An exhausted eight year old,
rather than take myself to mass.

Unversed in mortal sin,
you’d calmed my sorrow

saying, ‘God will understand’ -
unwaveringly as if you knew.

Once only did you use that word,
eschewing fixities

Though prey to restless doubt.
Later you’d ask

did I ever wonder
what it was all about,

your mind working at
puzzles, painful memories.

You anchored yourself
in what you had learnt,

the knowledge of what you must do.
Out of innocence,

a quietly difficult life,
you shaped a wisdom

And inherit the reward of seeking:
the gift of a good death

You can find more of Diane Fahey’s poetry here.

4 comments on “Dying without witnesses

  1. Glorianna

    Sunday 22nd April 2012 at 2:13 am

    I sat by my mothers bedside for 3 days, then we agreed to turn off her Life support, still I sat, the moment I need to pop out shall we say , i had no sooner go to the door of the ward and the nurse said she’s gone.

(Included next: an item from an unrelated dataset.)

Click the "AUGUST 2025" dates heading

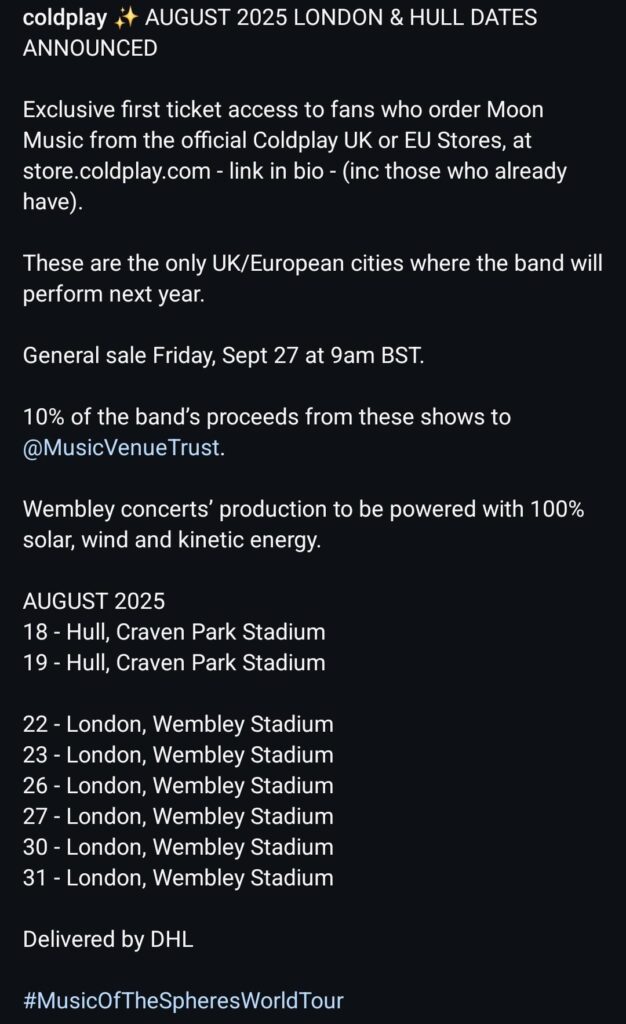94,601
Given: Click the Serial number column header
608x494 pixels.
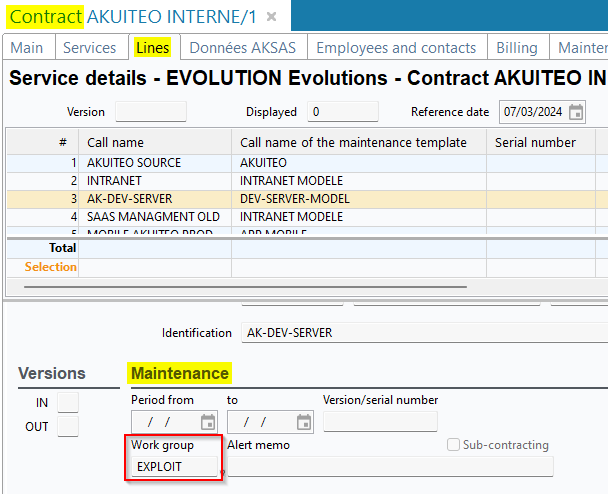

    A friend of mine told her husband to go pick her a rose from the garden something she had always forbidden him to do, she died whilst he was away.

    Working as a funeral arranger I heard this so many times. I was angry with my mother at the time, but after hearing so many stories about it happening.. I honestly believe they do wait for you to leave, or for the family to be there.

  2. Friday 13th April 2012 at 1:15 am

    I loved that phrase’gift of a good death’ maybe it’s such an intensely intimate thing you can only do it properly alone? Off to reread Hennezel’s INTIMATE DEATH thanks for the prompt Gloria!
    Many times people say this has happened — ‘ We just popped out to get a drink/go to the loo/to say goodbye to xy or z and when we came back s/he’d gone…’They feel guilty, I like to reassure that sometimes their beloved needed to go alone.

  3. Vale

    Thursday 12th April 2012 at 10:36 pm

    I haven’t Gloria – but I will! Thank you.

  4. Gloria Mundi

    Thursday 12th April 2012 at 8:29 pm

    Marie de Hennezel, she who wrote the wonderful book “Intimate Death” reports that she often observed the same phenomenon, as if the person who is dying wants to spare the family members, and allows herself to go when alone for a moment. Or maybe focusing on those present around the bed keeps vital processes going a little longer, and then relaxing from that effort allows them to die.

    I expect you’ve read the book Vale, I was late onto it, but I’m always happy to use any excuse to plug the book.